Der Initiator des St. Marien-Hospitals

Bernhard Strotkamp (1792-1867)


Die sog. Mariensäule an der südlichen Seite der Felizitaskirche wird als ein bedeutendes Werk historischer Denkmalkunst beschrieben, das auch für die Religionsgeschichte und Volksfrömmigkeit von Bedeutung ist. Auf einem neugotischen Sockel aus Sandstein befindet sich die Sandsteinfigur einer Mondsichelmadonna. An der Nordseite ist die Inschrift :„Heilige Maria, unbefleckt empfangen, bitte für uns, gegrüßet seist du Maria“ zu lesen.

An der Südseite steht die Grabinschrift: „Hier ruht Bernhard Strotkamp, geb. zu Münster, den 4.Dezember 1792, gest. den 15. Januar 1867“ und an der Ostseite steht: „Er ward von Gott und den Menschen geliebt, sein Andenken ist ein Segen“

Über 44 Jahre war der Verstorbene im hiesigen Altkreis Lüdinghausen tätig. Seine größte Freude sei es in all der Zeit gewesen, so hieß es, den Armen und Notleidenden beizustehen. So ist die Gründung und Errichtung des Marien-Hospitals in Lüdinghausen zunächst auf „seinen Antrieb hin unter großen eigenen Opfern erfolgt“. An der Verwaltung des Hospitals nahm Strotkamp schließlich als Vorstandsmitglied bis zu seinem Tode „freudigen Anteil“.

Er war Direktor des hiesigen Land- und Stadtgerichts und als Lüdinghausen zum Sitz eines Kreisgerichts wurde, ernannte „seine Majestät der König“ Strotkamp in besonderer Anerkennung seiner Verdienste zum Kreisgerichtsdirektor.

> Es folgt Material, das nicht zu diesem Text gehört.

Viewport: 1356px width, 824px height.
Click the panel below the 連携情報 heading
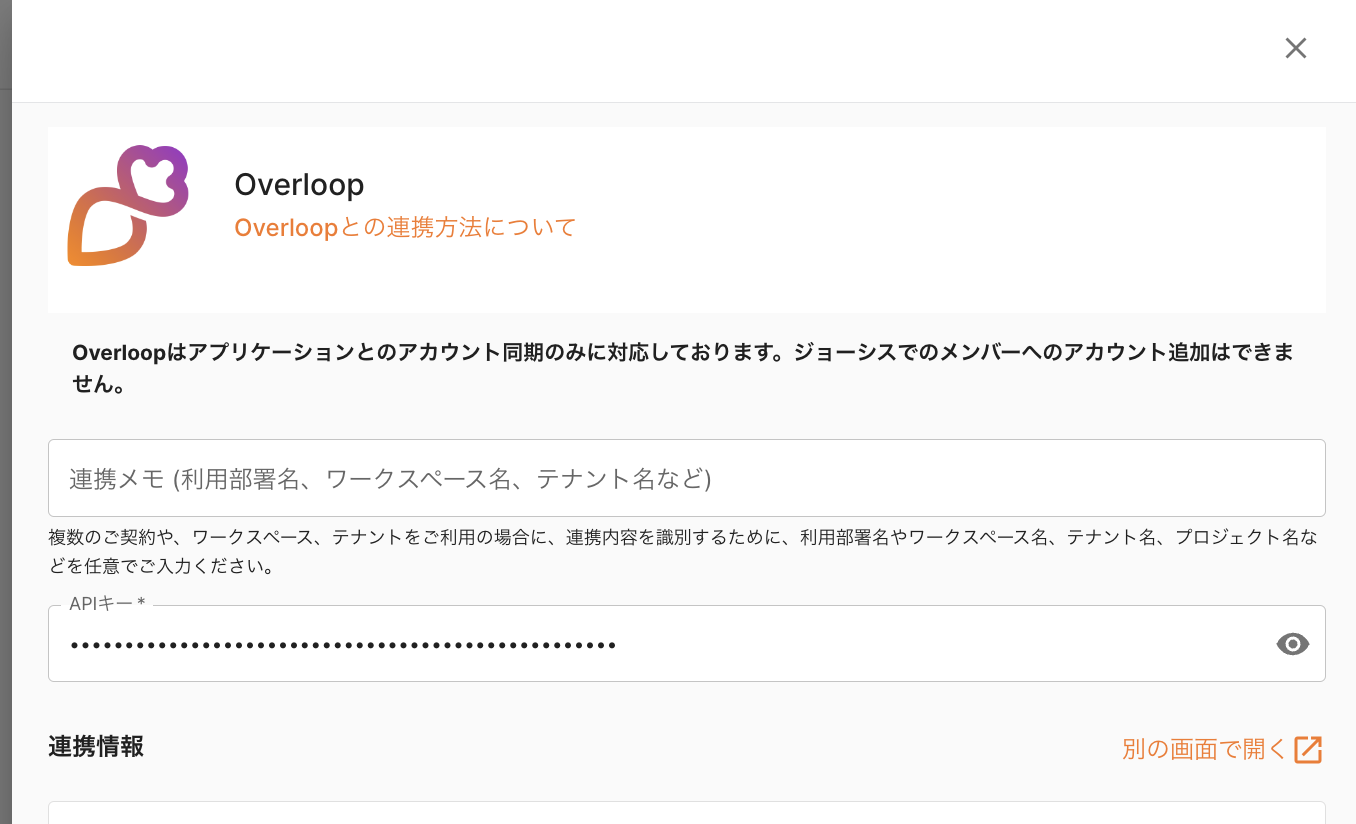pyautogui.click(x=686, y=812)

In einem Aufruf des hiesigen Kreises zur Finanzierung eines Denkmals zu Ehren Strotkamps heißt es u.a.: „Die außerordentlichen Verdienste und Tugenden des Verstorbenen machen es dem Kreise zur Ehrenpflicht, das Andenken desselben durch ein dauerndes Denkmal zu verewigen. Hierzu bitten wir um reichliche Beiträge.“ Der Aufruf verfehlte seine Wirkung nicht. Im Archiv der Stadt gibt es über den Bau des Denkmals eine Akte, in der die Einnahmen aus der erfolgten Sammlung fein säuberlich verzeichnet sind. Insgesamt wurden 542 Taler, 26 Groschen und 5 Pfennig eingenommen. Mit dem Entwurf und der Ausfertigung wurde der Architekt Hertel beauftragt. Insgesamt wurden für das Denkmal 570 Taler ausgegeben. Einnahmen und Ausgaben deckten sich durch aufgelaufenen Zinsen.